Hospital trade groups asked CMS to use its “exceptions and adjustments” authority to override the regulatory payment formula and give facilities an even larger increase, but the agency declined to do so. The original proposed rate wouldn’t have adequately covered hospitals’ costs, industry groups said.
“Regarding commenters’ request that CMS consider other methods and data sources to calculate the final rule market basket update, we believe the 2018-based [inpatient prospective payment system] market basket continues to appropriately reflect IPPS cost structures and we believe the price proxies used…are an appropriate representation of price changes for the inputs used by hospitals in providing services,” CMS wrote in the final rule.

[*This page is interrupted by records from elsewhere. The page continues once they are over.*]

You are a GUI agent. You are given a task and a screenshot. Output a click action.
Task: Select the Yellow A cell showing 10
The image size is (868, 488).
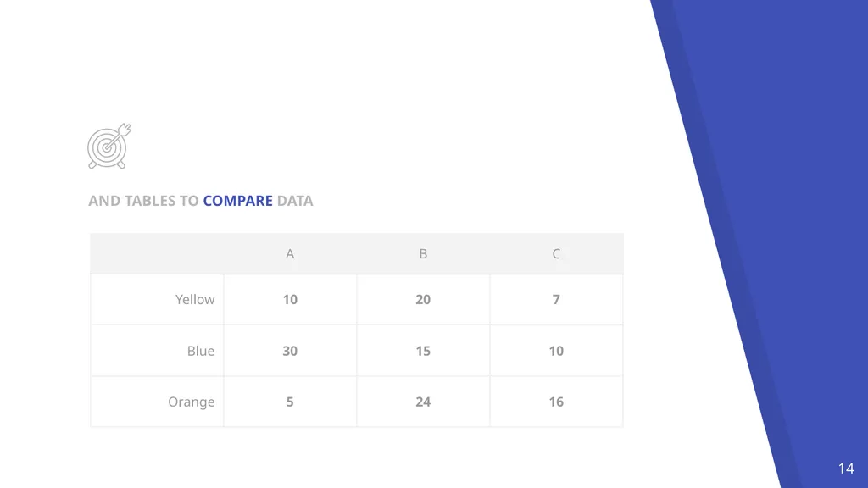(290, 299)

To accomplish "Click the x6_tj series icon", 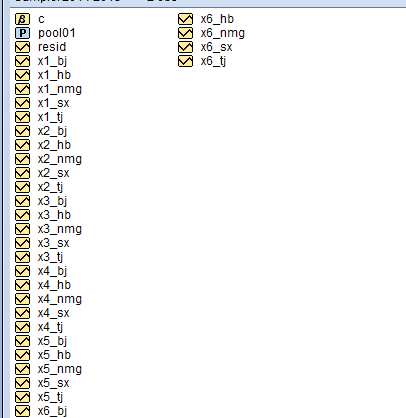I will (185, 61).
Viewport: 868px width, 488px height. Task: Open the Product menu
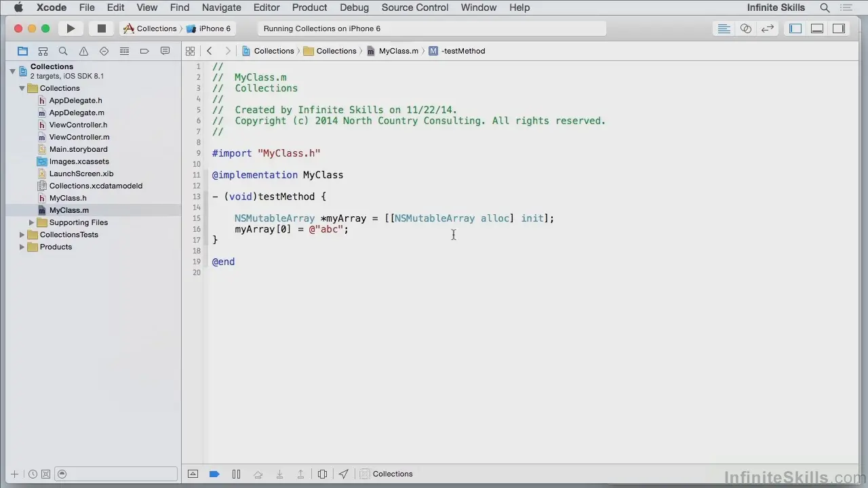click(x=309, y=7)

The rates for next fiscal year apply to general acute care hospitals that participate in the Hospital Inpatient Quality Reporting Program and use electronic health records, although other adjustments could impact individual hospitals’ rates, according to CMS. Long-term care hospitals will get a 2.3%, or $71 million, increase.
CMS used the most recent available data to set fiscal 2023 rates, despite the ongoing COVID-19 public health emergency. But the agency will continue to suppress and edit measures for its Hospital Readmissions Reduction Program, Hospital-Acquired Condition Reduction Program and Hospital Value-Based Purchasing Program to keep facilities from being rewarded or penalized by pandemic circumstances.

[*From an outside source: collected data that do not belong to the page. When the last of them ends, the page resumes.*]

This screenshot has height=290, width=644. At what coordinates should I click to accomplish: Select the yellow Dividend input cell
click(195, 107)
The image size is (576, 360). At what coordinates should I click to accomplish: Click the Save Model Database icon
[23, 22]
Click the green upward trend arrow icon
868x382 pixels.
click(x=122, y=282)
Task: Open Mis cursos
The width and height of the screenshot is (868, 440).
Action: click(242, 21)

Medicare Disproportionate Share Hospital and Medicare uncompensated care payments will decrease by about $300 million in fiscal 2023, down from a proposed $800 million cut. CMS will distribute about $6.8 billion in uncompensated care payments next fiscal year.
CMS moved forward with a plan to discontinue low-income insured days as an uncompensated care stand-in, and will establish new supplemental payments for Indian Health Service, tribal and Puerto Rican hospitals.
The agency didn’t execute a plan to exclude certain uncompensated care pool days from the Medicare DSH calculation. Hospitals in a handful of states, particularly those that have not expanded Medicaid under the Affordable Care Act, argued that the policy could have deprived safety-net providers of hundreds of millions of dollars.
CMS finalized a “birthing-friendly” hospital designation and added health equity measures to the inpatient quality reporting program. Other measures, including those on perinatal health and opioid-related adverse events, will be added.
Hospitals, including Critical Access Hospitals, must continue reporting COVID-19 and seasonal flu data through April 2024, according to the final rule.